EXERCISE INPUTS:
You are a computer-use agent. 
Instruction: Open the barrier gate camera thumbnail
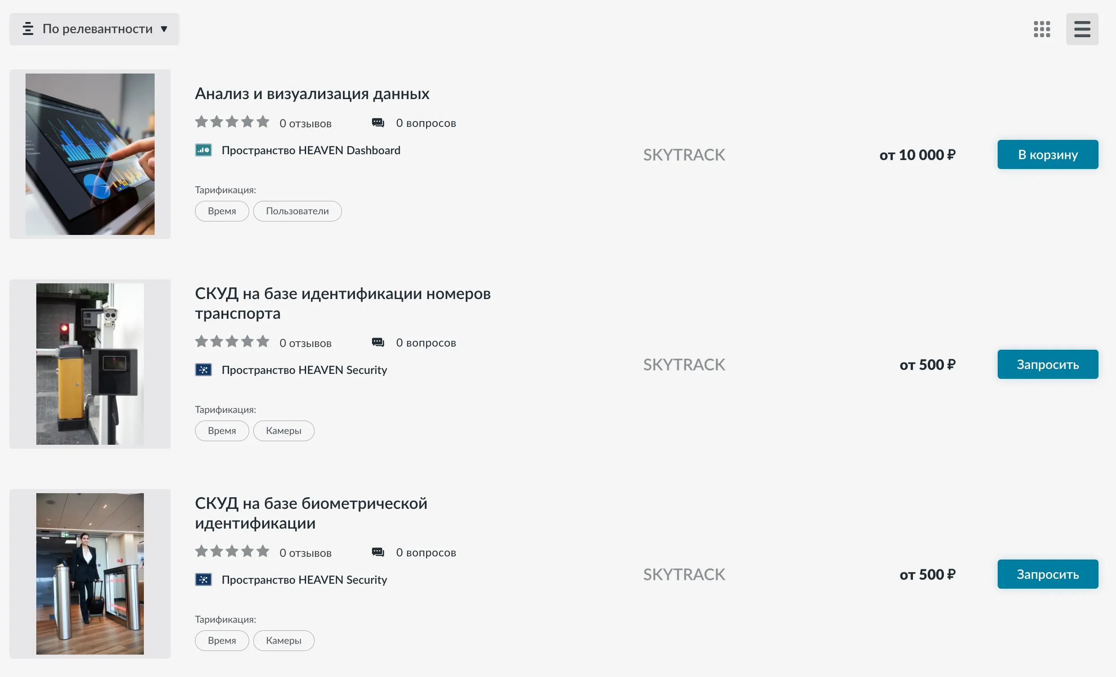(x=90, y=364)
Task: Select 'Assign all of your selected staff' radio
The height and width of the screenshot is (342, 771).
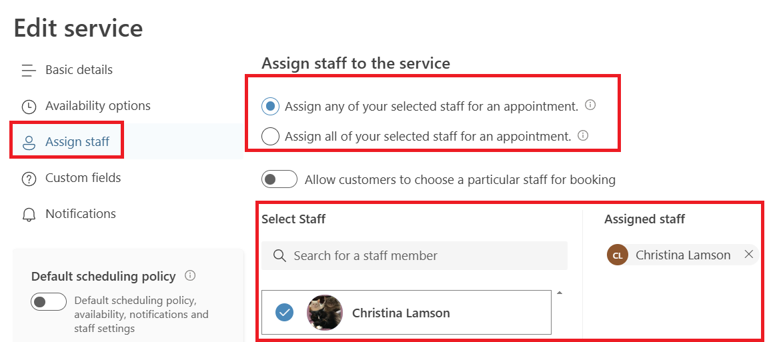Action: pos(271,137)
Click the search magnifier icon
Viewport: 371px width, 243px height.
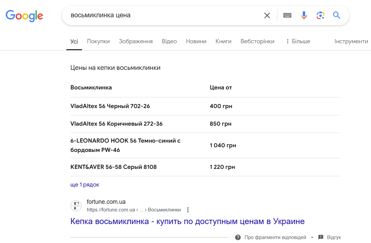(x=336, y=15)
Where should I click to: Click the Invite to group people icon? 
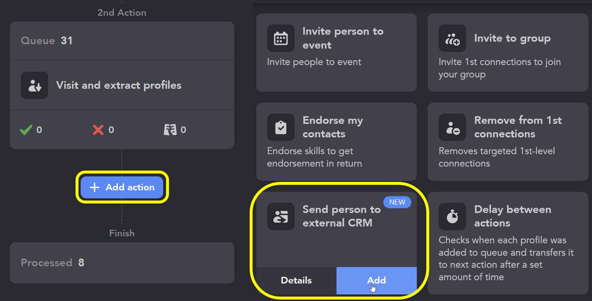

EXERCISE BRIEF: All of the listing above has to be reproduced exactly, though without its images.

ANSWER BELOW:
You are a computer-use agent. 
Instruction: Open the barrier gate camera thumbnail
(x=90, y=364)
Task: Select 'Assign all of your selected staff' radio
The height and width of the screenshot is (342, 771).
Action: pos(271,137)
Click the search magnifier icon
Viewport: 371px width, 243px height.
(x=336, y=15)
Where should I click to: Click the Invite to group people icon? 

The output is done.